And now, an experiment follows. Cf. the portrait  (2.11) in the preprint https://arxiv.org/abs/2303.16135.

In [5]:
print()
for item in linear_algebraic_portrait_8xt_of_file("Desdemona.txt"):
    print(item)



36
8
deque([0])
deque([4, 8, 13, 15, 18, 24, 35, 41, 45, 50, 52, 55, 62])
deque([26, 37, 63])
deque([3, 6, 8, 11, 13, 17, 24, 29, 38, 41, 43, 45, 48, 52, 59, 64, 71])
deque([1, 7, 13, 21, 23, 25, 34, 36, 41, 48, 53, 58, 60, 67, 71])
deque([4, 8, 15, 20, 22, 25, 28, 34, 38, 42, 49, 52, 57, 59, 62, 65, 71])
deque([3, 7, 11, 14, 18, 20, 22, 29, 34, 38, 42, 46, 49, 53, 55, 57, 64, 68, 71])
deque([2, 4, 8, 14, 19, 22, 29, 33, 37, 39, 41, 47, 53, 56, 63, 66, 70])
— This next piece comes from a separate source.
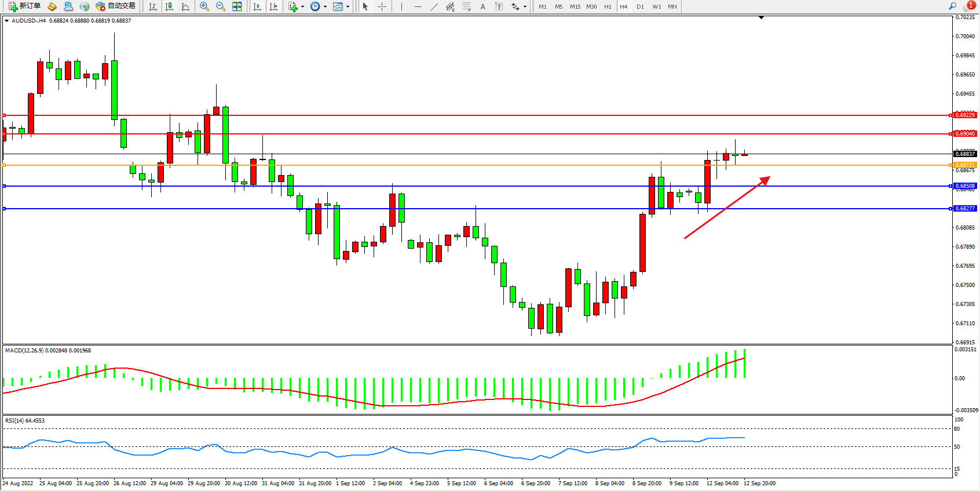Image resolution: width=980 pixels, height=491 pixels.
Task: Expand the chart periods clock dropdown
Action: pyautogui.click(x=325, y=7)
### Secondary Exact Portraits ###

1) For each $i$, $1\leq i\leq 8$, fix the least index $k_0$ of the vertex in the $i$-th decomposition set. Now list all the distances between the consecutive pairs of the vertices from that $i$-th decomposition set, *including* the distance between the last vertex and the first vertex (i.e., the vertex with the index $k_0$).

In [6]:
from itertools import pairwise


def redundant_linear_algebraic_portrait_8xt_of_file_via_distances(filename: str) -> tuple[int, int, deque[tuple[int, deque[int]]]]:
    portrait = deque()
    bits_of_our_file_as_bools = Bits(filename=filename)
    for k in range(0, 8):
        bits_in_the_same_position_k = bits_of_our_file_as_bools[k::8]
        if not k:
            portrait.append(size := len(bits_in_the_same_position_k))
            portrait.append(8)
        indices_of_vectors_in_decomp_sequence = to_deque_indices_of_vectors_in_decomp_sequence_wrt_disting_symm_cycle(
            bits_in_the_same_position_k)
        minor_index = indices_of_vectors_in_decomp_sequence[0]
        major_index = indices_of_vectors_in_decomp_sequence[-1]
        if len(indices_of_vectors_in_decomp_sequence) == 1:
            distance_tuple_k = deque([2*size - major_index + minor_index])
        else:
            distance_tuple_k = deque(map(lambda pair: pair[1] - pair[0], pairwise(
                indices_of_vectors_in_decomp_sequence)))
            distance_tuple_k.append(2*size - major_index + minor_index)
        portrait.append(tuple([minor_index, distance_tuple_k]))
    return(portrait)


We obtain a secondary exact (yet redundant) portrait that involves pairwise distances. An experiment follows:

In [7]:
print()
for item in redundant_linear_algebraic_portrait_8xt_of_file_via_distances("Desdemona.txt"):
    print(item)



36
8
(0, deque([72]))
(4, deque([4, 5, 2, 3, 6, 11, 6, 4, 5, 2, 3, 7, 14]))
(26, deque([11, 26, 35]))
(3, deque([3, 2, 3, 2, 4, 7, 5, 9, 3, 2, 2, 3, 4, 7, 5, 7, 4]))
(1, deque([6, 6, 8, 2, 2, 9, 2, 5, 7, 5, 5, 2, 7, 4, 2]))
(4, deque([4, 7, 5, 2, 3, 3, 6, 4, 4, 7, 3, 5, 2, 3, 3, 6, 5]))
(3, deque([4, 4, 3, 4, 2, 2, 7, 5, 4, 4, 4, 3, 4, 2, 2, 7, 4, 3, 4]))
(2, deque([2, 4, 6, 5, 3, 7, 4, 4, 2, 2, 6, 6, 3, 7, 3, 4, 4]))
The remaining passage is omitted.